Exercise - A single number is the answer here: the count of lines in the records below in which the word "Függőmappatartó" appears.

Input data -
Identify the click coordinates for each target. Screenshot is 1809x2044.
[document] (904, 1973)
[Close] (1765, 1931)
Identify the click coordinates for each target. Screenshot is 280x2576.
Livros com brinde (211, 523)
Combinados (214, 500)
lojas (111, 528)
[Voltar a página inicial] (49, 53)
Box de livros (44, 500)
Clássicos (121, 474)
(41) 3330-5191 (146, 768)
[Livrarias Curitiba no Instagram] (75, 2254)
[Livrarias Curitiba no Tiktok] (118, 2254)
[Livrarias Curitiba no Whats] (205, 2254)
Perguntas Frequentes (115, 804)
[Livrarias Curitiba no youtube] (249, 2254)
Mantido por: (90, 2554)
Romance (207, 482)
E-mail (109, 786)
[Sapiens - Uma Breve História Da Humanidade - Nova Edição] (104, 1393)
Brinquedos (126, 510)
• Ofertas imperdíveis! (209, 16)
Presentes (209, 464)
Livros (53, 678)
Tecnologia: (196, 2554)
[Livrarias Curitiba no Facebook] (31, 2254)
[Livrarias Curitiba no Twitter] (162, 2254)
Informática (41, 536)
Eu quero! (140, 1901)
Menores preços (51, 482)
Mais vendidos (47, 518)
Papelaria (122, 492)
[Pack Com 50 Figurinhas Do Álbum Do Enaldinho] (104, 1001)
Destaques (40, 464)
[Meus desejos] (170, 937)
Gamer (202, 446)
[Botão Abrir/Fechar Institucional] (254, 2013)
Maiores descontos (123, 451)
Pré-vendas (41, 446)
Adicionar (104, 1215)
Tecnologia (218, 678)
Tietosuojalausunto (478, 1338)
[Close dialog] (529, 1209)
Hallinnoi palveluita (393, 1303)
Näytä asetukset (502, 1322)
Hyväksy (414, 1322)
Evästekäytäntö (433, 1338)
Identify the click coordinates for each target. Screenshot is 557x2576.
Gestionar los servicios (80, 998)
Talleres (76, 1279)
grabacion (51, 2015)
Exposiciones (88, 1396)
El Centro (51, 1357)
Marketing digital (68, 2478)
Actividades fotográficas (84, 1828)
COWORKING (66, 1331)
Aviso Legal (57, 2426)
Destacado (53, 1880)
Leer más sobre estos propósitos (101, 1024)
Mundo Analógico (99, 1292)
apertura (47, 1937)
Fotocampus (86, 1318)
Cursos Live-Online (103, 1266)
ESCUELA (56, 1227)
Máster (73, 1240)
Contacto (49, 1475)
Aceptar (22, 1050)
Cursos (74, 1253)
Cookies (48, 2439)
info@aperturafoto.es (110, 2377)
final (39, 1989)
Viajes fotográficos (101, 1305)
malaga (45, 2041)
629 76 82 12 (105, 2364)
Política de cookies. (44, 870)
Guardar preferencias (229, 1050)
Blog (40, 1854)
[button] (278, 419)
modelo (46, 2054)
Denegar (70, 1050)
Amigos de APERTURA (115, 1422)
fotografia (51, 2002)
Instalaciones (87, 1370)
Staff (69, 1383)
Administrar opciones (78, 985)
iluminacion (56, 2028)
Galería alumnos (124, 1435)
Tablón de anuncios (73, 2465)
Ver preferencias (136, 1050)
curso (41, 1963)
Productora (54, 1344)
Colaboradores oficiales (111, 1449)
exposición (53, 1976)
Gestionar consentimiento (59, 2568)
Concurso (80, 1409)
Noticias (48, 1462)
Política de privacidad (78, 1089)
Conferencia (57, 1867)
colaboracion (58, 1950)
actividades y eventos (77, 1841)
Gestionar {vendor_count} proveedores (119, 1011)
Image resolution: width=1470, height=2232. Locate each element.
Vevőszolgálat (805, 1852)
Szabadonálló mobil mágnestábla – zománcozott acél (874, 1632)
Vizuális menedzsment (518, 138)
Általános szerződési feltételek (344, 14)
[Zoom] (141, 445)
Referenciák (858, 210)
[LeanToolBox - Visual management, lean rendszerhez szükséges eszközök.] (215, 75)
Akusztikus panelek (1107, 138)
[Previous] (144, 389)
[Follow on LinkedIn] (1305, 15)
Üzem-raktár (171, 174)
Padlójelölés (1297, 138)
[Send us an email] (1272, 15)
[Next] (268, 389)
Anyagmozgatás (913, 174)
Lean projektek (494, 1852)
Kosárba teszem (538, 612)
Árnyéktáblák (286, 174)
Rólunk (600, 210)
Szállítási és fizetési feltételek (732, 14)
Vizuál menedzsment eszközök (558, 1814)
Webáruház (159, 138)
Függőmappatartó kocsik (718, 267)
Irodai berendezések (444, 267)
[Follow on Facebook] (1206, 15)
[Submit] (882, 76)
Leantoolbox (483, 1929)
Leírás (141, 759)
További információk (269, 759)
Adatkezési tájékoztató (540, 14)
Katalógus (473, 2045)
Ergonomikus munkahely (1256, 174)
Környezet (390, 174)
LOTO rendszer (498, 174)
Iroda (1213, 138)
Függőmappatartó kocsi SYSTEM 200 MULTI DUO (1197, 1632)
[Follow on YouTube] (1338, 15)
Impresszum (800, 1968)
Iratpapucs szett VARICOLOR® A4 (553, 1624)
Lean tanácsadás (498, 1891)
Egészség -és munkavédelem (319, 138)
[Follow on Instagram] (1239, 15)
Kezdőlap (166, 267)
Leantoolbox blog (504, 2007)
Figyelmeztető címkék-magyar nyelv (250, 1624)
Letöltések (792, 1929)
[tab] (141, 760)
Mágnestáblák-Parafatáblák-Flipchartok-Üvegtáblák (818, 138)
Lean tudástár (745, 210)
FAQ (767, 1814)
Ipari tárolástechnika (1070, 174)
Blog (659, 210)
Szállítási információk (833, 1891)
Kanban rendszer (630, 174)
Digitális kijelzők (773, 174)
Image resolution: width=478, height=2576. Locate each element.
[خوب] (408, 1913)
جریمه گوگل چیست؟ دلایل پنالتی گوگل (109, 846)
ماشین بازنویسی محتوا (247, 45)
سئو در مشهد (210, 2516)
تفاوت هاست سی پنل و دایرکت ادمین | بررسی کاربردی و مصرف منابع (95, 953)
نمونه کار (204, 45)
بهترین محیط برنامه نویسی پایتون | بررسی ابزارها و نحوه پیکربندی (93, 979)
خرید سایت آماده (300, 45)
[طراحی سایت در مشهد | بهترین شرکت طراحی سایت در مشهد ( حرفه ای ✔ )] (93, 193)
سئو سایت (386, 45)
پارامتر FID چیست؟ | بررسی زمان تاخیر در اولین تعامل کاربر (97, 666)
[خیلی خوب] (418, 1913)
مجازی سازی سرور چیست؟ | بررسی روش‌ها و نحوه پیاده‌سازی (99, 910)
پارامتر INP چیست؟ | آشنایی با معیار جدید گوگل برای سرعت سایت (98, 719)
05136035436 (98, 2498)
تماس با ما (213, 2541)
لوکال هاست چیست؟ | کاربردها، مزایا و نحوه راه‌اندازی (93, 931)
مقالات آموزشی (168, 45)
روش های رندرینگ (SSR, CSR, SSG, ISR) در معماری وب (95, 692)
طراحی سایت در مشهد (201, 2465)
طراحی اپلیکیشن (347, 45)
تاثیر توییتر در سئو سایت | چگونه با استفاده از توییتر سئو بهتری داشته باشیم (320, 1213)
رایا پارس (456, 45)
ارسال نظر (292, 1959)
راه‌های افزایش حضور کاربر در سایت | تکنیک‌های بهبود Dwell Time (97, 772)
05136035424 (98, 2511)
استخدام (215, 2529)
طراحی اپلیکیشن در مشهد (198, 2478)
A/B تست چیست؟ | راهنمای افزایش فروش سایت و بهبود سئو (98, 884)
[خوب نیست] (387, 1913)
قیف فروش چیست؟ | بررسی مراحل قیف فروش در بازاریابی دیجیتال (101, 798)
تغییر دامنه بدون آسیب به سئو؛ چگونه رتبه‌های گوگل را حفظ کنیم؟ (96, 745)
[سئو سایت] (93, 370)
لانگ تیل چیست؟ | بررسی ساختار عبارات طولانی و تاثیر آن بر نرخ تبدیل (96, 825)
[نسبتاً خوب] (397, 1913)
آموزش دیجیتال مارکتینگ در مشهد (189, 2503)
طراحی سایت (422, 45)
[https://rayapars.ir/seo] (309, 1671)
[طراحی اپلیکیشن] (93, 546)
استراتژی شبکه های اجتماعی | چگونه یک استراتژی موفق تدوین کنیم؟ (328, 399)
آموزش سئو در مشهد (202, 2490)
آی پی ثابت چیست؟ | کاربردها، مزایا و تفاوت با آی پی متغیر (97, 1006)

Result of this task - 2